Jinekoloji kliniklerine başvuran hastalarda muayene sonrasında cinsel ilişkide ağrıya yol açabilecek veya cinsel ilişkiyi zorlaştırabilecek nedenler araştırılmalı ve bir bozukluk saptanması durumunda tedavi edilmelidir. Bu enfeksiyonların tedavisi, menopoz döneminde sistemik veya lokal hormon tedavisi ve doğum sonrası dönemde lokal hormon tedavisi olabilir. Menopoz dönemindeki kadınlarda östrojen tedavisine ek olarak androjen dediğimiz erkeklik hormonu verilebilir. Cinsel ilişki sırasında ağrının en önemli nedenlerinden bir tanesi olan endometrioziste ise gerekirse cerrahi tedavi yöntemlerine başvurulmalıdır. Sildefanil (Viagra)’nın kadın cinsel fonksiyonlarındaki rolü henüz ortaya konamamıştır.

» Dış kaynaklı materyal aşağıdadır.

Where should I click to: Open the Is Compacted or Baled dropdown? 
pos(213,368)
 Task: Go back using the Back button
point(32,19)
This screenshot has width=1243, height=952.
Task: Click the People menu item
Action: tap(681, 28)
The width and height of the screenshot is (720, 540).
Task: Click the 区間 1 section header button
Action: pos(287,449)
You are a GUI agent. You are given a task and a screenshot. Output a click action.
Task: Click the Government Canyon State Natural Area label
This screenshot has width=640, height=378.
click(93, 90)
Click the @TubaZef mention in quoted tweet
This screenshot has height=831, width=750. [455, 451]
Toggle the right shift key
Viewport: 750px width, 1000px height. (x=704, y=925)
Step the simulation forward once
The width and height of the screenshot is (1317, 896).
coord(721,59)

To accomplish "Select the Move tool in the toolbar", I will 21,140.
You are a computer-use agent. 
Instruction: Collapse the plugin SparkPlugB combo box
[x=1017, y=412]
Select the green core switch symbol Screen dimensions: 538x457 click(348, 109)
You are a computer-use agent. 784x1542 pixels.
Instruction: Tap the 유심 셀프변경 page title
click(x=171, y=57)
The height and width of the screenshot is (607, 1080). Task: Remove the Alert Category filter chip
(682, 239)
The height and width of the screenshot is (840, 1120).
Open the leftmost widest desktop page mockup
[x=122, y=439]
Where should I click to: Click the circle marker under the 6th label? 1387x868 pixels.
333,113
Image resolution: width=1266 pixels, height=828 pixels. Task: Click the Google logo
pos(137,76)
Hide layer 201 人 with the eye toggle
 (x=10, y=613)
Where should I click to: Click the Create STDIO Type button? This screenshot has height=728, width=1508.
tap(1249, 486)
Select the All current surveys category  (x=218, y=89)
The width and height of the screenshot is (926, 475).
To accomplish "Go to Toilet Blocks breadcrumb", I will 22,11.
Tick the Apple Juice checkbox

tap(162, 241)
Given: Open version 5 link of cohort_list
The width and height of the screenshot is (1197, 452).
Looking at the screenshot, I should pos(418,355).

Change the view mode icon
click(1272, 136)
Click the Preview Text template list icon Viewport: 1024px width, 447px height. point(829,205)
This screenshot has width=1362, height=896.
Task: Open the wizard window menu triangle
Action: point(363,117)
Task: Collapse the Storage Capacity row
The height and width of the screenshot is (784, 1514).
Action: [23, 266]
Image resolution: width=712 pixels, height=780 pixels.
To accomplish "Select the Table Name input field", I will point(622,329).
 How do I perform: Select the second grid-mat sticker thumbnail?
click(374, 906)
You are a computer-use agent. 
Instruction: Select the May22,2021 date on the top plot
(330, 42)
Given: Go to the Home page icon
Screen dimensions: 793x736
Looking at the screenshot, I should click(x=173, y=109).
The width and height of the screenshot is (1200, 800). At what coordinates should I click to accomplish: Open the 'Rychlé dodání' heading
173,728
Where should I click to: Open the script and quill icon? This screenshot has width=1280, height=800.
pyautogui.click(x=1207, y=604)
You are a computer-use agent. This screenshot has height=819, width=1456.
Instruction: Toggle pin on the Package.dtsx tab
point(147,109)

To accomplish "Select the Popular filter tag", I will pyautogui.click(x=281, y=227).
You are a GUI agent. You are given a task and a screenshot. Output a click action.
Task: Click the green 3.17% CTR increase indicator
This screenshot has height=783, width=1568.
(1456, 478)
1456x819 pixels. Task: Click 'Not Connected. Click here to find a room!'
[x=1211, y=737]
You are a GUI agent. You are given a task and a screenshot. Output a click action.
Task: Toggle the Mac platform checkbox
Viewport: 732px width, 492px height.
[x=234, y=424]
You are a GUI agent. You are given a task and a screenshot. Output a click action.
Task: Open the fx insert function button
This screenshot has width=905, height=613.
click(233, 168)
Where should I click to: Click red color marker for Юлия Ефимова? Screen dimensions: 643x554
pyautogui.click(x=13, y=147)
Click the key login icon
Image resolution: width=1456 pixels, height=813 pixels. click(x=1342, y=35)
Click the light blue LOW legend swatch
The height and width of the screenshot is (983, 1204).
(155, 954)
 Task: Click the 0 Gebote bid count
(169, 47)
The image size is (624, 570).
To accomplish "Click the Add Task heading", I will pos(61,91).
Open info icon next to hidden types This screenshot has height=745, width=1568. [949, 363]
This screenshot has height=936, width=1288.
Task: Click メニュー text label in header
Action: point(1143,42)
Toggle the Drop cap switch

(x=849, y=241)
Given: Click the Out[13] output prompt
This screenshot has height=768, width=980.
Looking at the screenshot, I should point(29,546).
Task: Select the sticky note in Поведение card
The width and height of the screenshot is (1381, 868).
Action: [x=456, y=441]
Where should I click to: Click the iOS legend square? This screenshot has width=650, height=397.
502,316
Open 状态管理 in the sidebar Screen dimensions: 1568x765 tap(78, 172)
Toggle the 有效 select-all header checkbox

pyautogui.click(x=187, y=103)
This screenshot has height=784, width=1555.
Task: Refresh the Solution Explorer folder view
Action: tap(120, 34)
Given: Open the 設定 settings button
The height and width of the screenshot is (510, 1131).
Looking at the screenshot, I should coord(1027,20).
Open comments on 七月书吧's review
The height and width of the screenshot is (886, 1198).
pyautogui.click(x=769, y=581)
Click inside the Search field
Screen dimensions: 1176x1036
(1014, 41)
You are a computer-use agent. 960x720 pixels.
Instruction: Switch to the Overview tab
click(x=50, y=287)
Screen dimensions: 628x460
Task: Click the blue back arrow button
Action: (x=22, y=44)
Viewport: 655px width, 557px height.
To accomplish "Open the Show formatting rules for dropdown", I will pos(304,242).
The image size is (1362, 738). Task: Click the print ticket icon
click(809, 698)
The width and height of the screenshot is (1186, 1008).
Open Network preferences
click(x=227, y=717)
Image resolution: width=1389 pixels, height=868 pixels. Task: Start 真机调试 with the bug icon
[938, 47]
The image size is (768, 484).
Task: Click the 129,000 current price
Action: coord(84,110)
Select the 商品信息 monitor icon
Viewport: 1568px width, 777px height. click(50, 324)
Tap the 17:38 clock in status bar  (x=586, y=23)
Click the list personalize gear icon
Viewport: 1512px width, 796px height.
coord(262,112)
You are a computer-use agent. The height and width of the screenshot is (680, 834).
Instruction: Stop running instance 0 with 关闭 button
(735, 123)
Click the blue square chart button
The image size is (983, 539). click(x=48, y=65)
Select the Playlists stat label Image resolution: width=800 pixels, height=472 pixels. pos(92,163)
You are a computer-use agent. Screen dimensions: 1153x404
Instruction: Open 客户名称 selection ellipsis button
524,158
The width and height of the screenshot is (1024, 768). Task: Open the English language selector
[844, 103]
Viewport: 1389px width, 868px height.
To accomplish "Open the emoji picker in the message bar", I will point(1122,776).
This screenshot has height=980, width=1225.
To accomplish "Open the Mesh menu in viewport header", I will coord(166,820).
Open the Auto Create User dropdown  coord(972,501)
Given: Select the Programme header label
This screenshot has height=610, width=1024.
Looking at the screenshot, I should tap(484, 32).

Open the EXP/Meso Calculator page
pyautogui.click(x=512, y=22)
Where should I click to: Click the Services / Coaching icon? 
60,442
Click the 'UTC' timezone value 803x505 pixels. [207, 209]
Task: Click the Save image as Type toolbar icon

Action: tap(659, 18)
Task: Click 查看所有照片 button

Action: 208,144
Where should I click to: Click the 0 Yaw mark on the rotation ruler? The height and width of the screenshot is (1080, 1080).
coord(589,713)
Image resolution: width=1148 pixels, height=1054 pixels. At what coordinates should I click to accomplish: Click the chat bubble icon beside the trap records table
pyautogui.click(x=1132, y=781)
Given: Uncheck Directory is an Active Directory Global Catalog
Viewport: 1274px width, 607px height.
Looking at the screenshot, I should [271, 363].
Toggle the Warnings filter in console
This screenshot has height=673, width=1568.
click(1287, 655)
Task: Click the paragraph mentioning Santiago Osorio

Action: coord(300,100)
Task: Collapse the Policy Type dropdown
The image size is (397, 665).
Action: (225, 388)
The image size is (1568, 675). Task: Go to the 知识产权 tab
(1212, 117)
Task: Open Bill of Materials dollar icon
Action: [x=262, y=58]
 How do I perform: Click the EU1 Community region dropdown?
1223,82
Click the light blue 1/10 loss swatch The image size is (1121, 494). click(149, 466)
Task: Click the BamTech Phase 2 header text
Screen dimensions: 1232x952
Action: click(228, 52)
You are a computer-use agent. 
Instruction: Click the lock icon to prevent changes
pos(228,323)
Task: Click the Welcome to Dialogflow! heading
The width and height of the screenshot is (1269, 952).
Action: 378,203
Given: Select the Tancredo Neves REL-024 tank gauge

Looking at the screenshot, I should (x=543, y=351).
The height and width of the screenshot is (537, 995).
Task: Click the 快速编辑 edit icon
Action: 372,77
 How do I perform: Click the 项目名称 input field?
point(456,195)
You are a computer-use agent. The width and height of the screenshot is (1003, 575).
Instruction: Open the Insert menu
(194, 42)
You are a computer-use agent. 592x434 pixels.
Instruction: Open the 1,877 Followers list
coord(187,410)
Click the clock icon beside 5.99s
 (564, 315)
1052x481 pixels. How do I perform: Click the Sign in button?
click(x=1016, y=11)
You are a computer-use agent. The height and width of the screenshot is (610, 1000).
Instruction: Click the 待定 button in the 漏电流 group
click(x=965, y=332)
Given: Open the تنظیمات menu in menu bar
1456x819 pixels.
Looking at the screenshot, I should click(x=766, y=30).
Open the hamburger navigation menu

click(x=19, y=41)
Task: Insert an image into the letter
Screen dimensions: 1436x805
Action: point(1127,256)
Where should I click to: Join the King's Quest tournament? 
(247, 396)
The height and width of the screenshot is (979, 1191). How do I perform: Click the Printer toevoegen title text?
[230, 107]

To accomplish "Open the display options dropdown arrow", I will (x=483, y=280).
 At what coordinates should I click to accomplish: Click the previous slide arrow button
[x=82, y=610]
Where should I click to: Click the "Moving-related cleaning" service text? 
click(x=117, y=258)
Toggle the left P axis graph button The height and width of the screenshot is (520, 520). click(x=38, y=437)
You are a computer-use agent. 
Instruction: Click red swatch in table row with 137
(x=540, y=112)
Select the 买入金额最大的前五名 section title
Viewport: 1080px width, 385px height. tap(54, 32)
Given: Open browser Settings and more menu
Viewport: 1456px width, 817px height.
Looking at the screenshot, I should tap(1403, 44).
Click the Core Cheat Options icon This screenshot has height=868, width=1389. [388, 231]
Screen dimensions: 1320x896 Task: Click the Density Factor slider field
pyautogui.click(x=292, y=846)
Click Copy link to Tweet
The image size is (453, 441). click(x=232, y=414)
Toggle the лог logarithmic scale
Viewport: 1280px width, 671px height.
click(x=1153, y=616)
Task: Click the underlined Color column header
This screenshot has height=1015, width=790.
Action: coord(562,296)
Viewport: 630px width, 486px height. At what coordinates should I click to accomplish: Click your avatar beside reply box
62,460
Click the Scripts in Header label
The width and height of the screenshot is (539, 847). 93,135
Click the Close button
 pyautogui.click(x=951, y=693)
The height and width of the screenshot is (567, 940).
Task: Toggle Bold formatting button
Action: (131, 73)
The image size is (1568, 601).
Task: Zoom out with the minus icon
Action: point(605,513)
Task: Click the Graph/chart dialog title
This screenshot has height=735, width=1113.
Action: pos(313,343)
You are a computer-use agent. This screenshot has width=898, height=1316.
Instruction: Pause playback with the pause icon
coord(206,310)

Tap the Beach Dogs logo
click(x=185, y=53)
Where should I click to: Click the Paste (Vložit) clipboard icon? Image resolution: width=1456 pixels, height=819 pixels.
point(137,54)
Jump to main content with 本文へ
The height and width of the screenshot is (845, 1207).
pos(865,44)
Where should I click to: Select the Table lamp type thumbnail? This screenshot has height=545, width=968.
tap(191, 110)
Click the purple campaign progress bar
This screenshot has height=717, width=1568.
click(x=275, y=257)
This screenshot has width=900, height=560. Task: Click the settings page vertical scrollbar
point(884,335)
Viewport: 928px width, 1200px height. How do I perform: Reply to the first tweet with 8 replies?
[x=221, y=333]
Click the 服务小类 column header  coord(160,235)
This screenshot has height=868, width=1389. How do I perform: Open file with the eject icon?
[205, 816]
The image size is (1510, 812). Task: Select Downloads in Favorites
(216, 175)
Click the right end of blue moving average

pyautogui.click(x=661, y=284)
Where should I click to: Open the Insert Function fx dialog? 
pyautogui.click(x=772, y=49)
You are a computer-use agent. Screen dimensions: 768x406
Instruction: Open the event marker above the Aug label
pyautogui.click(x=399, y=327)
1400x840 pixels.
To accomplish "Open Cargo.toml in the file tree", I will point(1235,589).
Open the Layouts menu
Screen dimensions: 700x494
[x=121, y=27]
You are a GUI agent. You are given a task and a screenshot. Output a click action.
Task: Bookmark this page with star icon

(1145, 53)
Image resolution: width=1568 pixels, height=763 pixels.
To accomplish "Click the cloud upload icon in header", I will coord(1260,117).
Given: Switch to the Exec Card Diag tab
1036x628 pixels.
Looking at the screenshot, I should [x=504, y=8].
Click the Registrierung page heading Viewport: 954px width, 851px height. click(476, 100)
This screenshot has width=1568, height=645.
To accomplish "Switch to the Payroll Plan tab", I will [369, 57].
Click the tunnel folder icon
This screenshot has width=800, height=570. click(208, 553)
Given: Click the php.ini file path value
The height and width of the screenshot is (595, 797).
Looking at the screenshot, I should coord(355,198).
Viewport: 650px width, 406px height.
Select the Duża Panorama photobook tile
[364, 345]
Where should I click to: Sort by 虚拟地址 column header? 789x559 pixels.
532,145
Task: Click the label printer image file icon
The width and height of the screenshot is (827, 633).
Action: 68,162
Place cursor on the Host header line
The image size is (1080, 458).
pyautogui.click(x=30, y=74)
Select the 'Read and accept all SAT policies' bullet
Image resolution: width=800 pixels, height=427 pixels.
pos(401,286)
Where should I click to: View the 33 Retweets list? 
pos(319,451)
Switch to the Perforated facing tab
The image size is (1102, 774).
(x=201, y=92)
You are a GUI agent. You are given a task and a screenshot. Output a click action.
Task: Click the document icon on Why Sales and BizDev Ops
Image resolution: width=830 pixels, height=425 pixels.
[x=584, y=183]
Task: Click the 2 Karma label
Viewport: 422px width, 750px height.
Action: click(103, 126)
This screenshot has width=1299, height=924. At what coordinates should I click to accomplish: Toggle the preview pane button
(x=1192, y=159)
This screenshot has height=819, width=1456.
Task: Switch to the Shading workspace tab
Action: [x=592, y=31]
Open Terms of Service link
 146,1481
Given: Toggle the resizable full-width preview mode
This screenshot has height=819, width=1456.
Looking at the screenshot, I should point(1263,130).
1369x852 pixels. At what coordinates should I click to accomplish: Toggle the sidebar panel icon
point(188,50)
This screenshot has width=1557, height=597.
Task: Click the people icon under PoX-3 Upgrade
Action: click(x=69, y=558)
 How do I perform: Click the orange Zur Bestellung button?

Genel olarak bakıldığında cinsel istek bozukluklarının büyük bir bölümü psikiyatrik nedenlere bağlı olup, evlilik ve seks terapistleri tarafından tedavi edilmesi gerekir. Ancak hastanın öncellikle jinekolojik açıdan muayene edilmesi hem varolan bir patolojinin düzeltilmesi, hem de hastanın terapiste daha rahat yönlendirilmesi için uygun olacaktır.
UYARI:Bu sayfadaki metin sadece bilgilendirme içindir. Hiçbir zaman kendikendine tanı ve tedavi amacını taşımaz. Herhangibir sağlık probleminiz varsa mutlaka Doktorunuza danışmanız gereklidir.